Bleeding in later pregnancy may be caused by placenta praevia (where the placenta lies low in the womb often covering the cervix) as this is also more common in multiple pregnancies. Bleeding during pregnancy comes from the walls of the womb and not the babies. Many women bleed throughout their pregnancy and deliver healthy babies, however, it is important to contact your doctor if you experience any bleeding.

Poor Growth of One or More Babies

Often, one or more babies will not grow as well as their sibling(s). This is also referred to as intrauterine growth restriction (IUGR) or small for dates. The babies growth will be monitored at regular ultrasounds and recorded on centile charts, which show the position of your babies weight against the average weight of a baby at that gestational age. A baby whose weight is below the 5th centile for growth at that gestational age is considered to be suffering from growth restriction (Regan 2005). Babies with IUGR may need to be delivered early, if they have reached a viable age and the doctor feels that the baby would do better in the outside world rather than in utero.

Premature Birth

Premature birth is much more common in multiple pregnancies. In a singleton pregnancy the average gestational period is 40 weeks with babies born before 37 weeks considered premature. In a twin pregnancy the average gestational period is 37 weeks and in a triplet pregnancy it is 34 weeks.

There is a chance of survival from 24 weeks onwards, however, it is slim and there would be a high risk of handicap among survivors. At 28 weeks the chances of survival increase hugely, with the risk of handicap reducing significantly (Boylan 2005).

Premature birth may be caused by spontaneous labour, or as a result of another complication requiring delivery, such as pre-eclampsia or bleeding.

Placiocephagly

Another condition that can arise in multiples due to the presence of more than one baby in the womb as well as singleton is Placiocephagly.

Placiocephagly is defined as a condition in which pressure is exerted on the skull of a baby resulting in the flattening of theat portion of the skull. It can also be refered to as ‘flat head syndrome’. For more information on the condition please follow the link http://www.rotunda.ie/pdf/PL_Pcephaly.pdf  to the Rotunda Hospital’s information sheet on this condition.
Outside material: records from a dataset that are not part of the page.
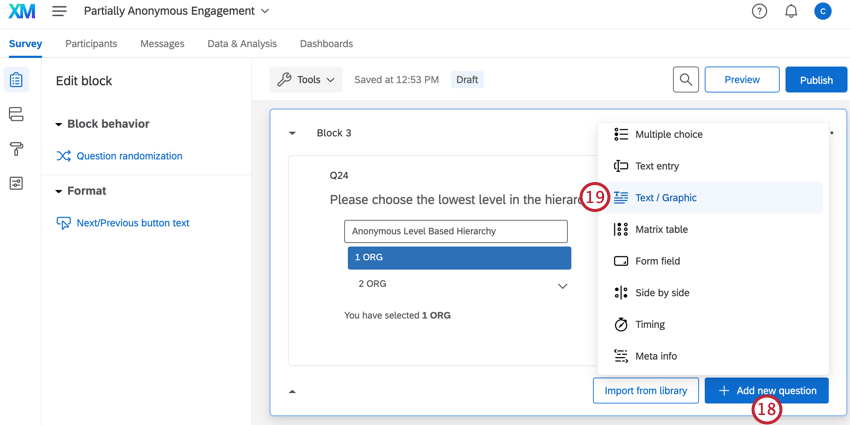850x425 pixels.
Task: Click the Publish button
Action: click(816, 80)
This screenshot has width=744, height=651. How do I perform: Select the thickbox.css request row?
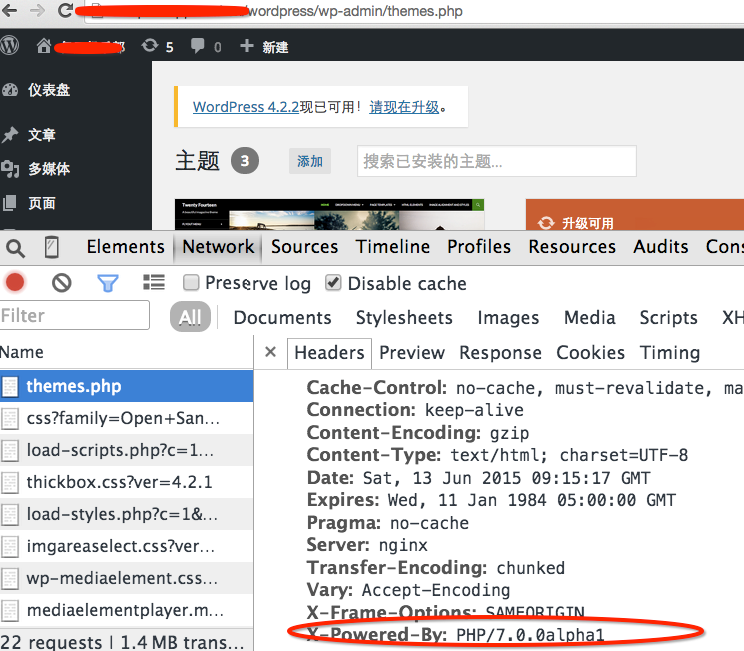point(120,482)
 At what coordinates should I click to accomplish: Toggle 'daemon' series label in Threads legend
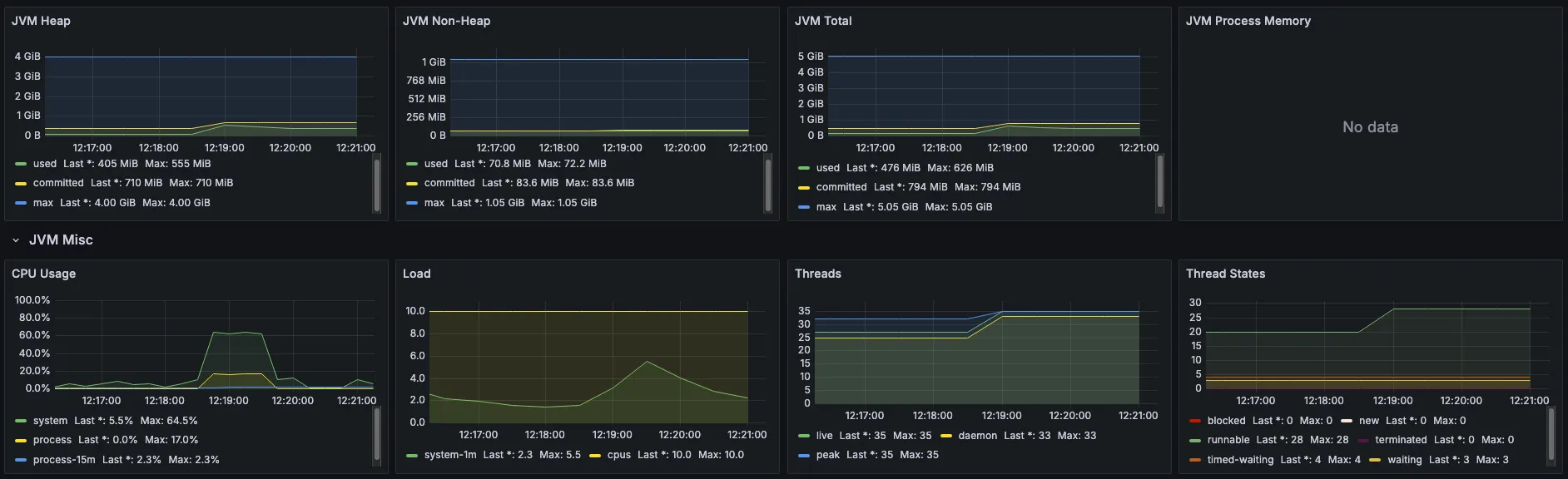tap(977, 436)
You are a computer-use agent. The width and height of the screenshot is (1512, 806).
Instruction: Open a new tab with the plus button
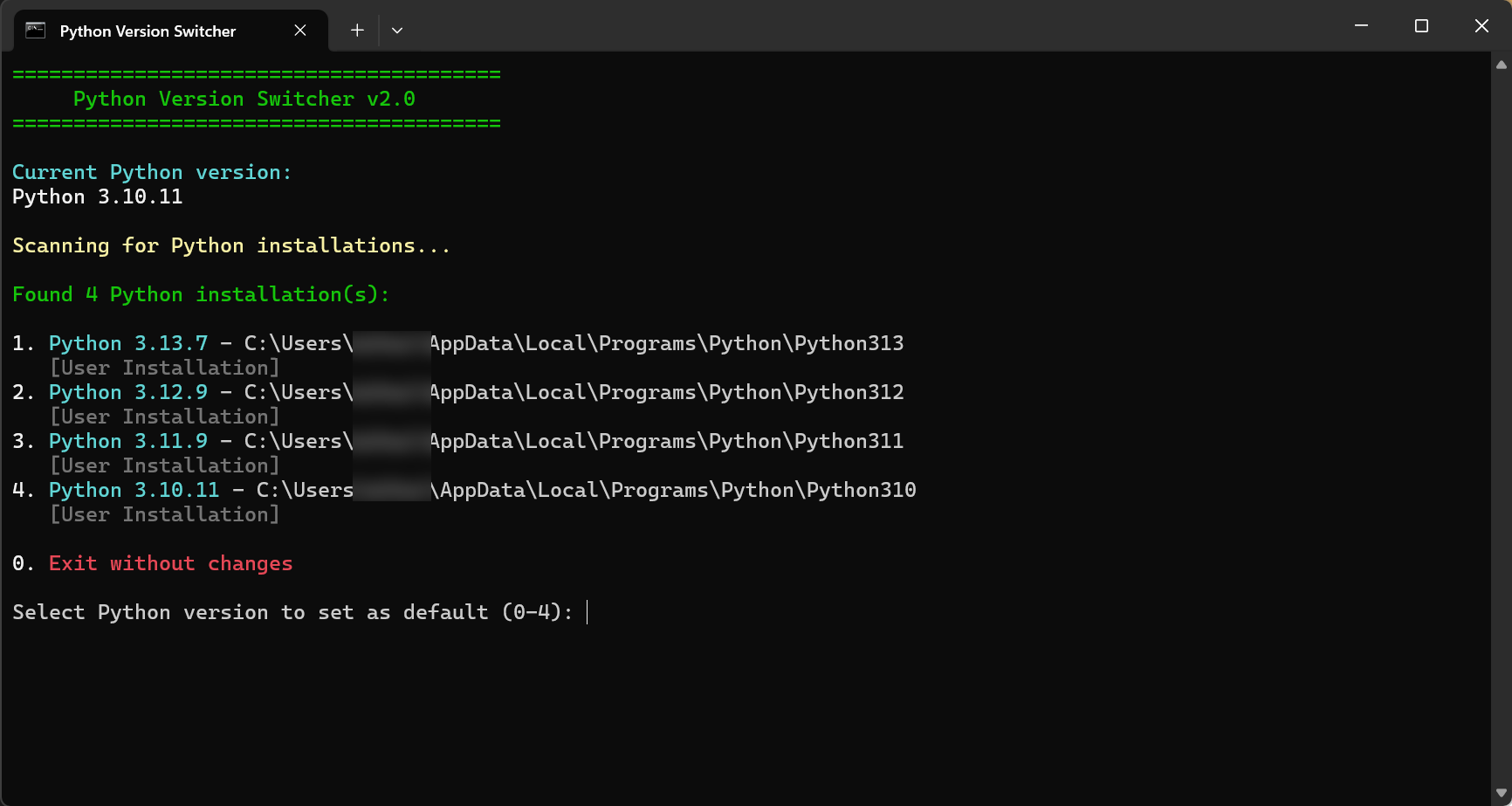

Tummy time is the one of the recommended aid for Placiocephagly as well as an essential part of everyday playtime for babies to help in their development. It has become even more essential since the introduction of ‘back to sleep’ in the 1970s which has significantly reduced cotdeath in infants. For more information and tips on tummy time please follow this link http://www.iscp.ie/images/stories/leaflets/tummy_time_web.pdf to the Irish Society of Chartered Physiotherapists information sheet for tummy time with your baby.

References:

Boylan, P. 2005. The Irish Pregnancy Book – A Guide for expectant mothers. Dublin: A. & A. Farmar Ltd.

Regan, L. 2005. Your Pregnancy – Week by Week. London: Dorling Kindersley Limited.